Thursday, July 30, 2009

Hiding the actual costs of Obamacare

Cato's Michael Cannon:

"House Democrats are scrambling to come up with tax increases or other means of paying for their $1.2 trillion medical insurance plan. Yet the legislation they're trying to cram through Congress is even costlier than they'd have you believe.

The nonpartisan Congressional Budget Office estimates that the House Democrats' legislation would spend $1.2 trillion over the next 10 years. Yet that cost estimate is based on a tried-and-true budget gimmick that members of Congress use to hide how much of your money they want to spend.

In reality, the Democrats' health care bill is at least 50% more expensive than the $1.2 trillion estimate suggests.

President Obama and his fellow partisans want the federal government to guarantee medical insurance coverage to all Americans. According to estimates by the left-leaning Urban Institute, providing health insurance to all of the uninsured would cost just under $2 trillion over the next 10 years.

And that's a minimum. Since any conceivable change would end up subsidizing some people who already have coverage, the cost would be a good bit higher.
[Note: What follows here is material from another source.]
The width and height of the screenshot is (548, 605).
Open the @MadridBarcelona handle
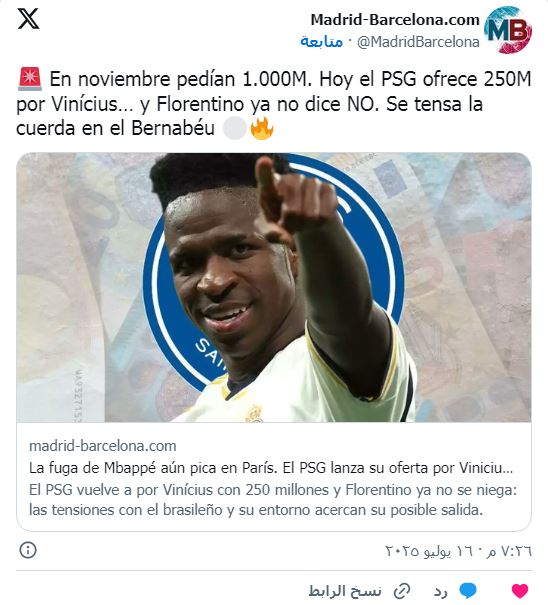(418, 42)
....Indeed, Democrats aren't reforming anything. They're just throwing more money at a broken health care sector. And they'd prefer you not know how much."
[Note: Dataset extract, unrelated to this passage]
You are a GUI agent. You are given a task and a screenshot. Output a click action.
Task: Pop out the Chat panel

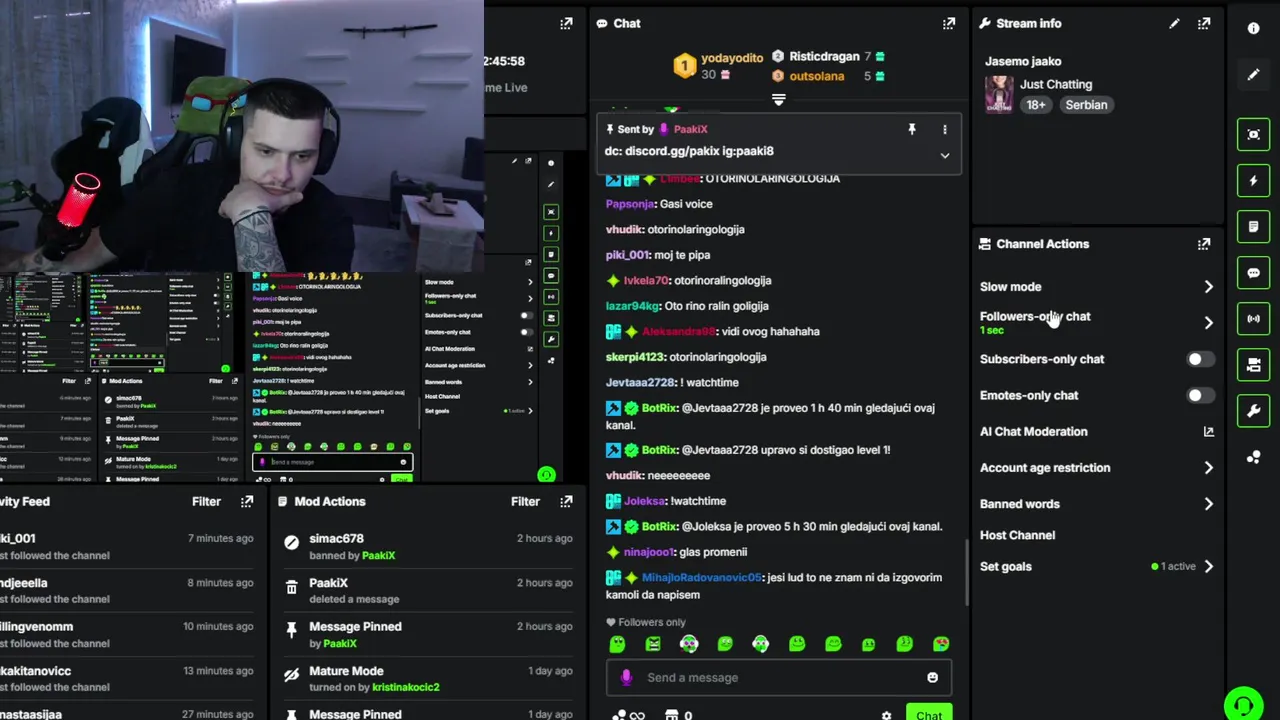(948, 23)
The lies about the cost are right up there in line with the lies about what actual provisions are contained in the proposed legislation:

" 'Here's a guarantee that I've made: If you have insurance that you like, then you will be able to keep that insurance. If you've got a doctor that you like, you will be able to keep your doctor.'

This is an exact quote from President Obama's AARP meeting on Tuesday. The transcript is here. But a transcript shouldn't be necessary. The president has made the same detailed and absolute assurance on a half dozen occasions in the past few weeks. Only once was he pressed on it, by ABC's increasingly head-and-shoulders-above-the-rest-of-the-White-House-correspondents Jake Tapper, and the president deflected the question and quickly moved on.

The president has to flee from questions about these twin assurances that he routinely gives because they are not true. Have never been true. Cannot be made true.

....The president's pitch for his radical makeover of American medicine is built on a big lie of 'you get to keep what you have.' "


More:

"Read the healthcare bill? You don't need to read the bill! Just vote Yes."




Meanwhile, the compromise deal worked out in the Senate is unacceptable:

".....instead of a government-run 'public option,' it would set up a nationwide health-insurance co-op.

Now, if this was really going to be a co-op like rural electrical co-ops or your local health-food store — owned and controlled by its workers and the people who use its services — it would be a meaningless but harmless diversion. America already has some 1,300 insurance companies, so it's hard to see what one more would add, but it would be unlikely to do much harm.

But these aren't true co-ops. The members wouldn't choose its officers — the president would. Plus, the secretary of Health and Human Services would have to approve its business plan, and thus could force it to offer whatever benefits, premiums and reimbursement schedules Washington wants. Finally, the federal government would provide start up, and possibly ongoing, subsidies.

A 'co-op' run by the federal government, under rules imposed by the federal government and with federal funding is simply government-run health insurance by another name.

Or, as Senate Majority Leader Harry Reid put it, 'We're going to have some type of public option, call it "co-op," call it what you want.' "

I call it typical deceipt by the party of "transparancy".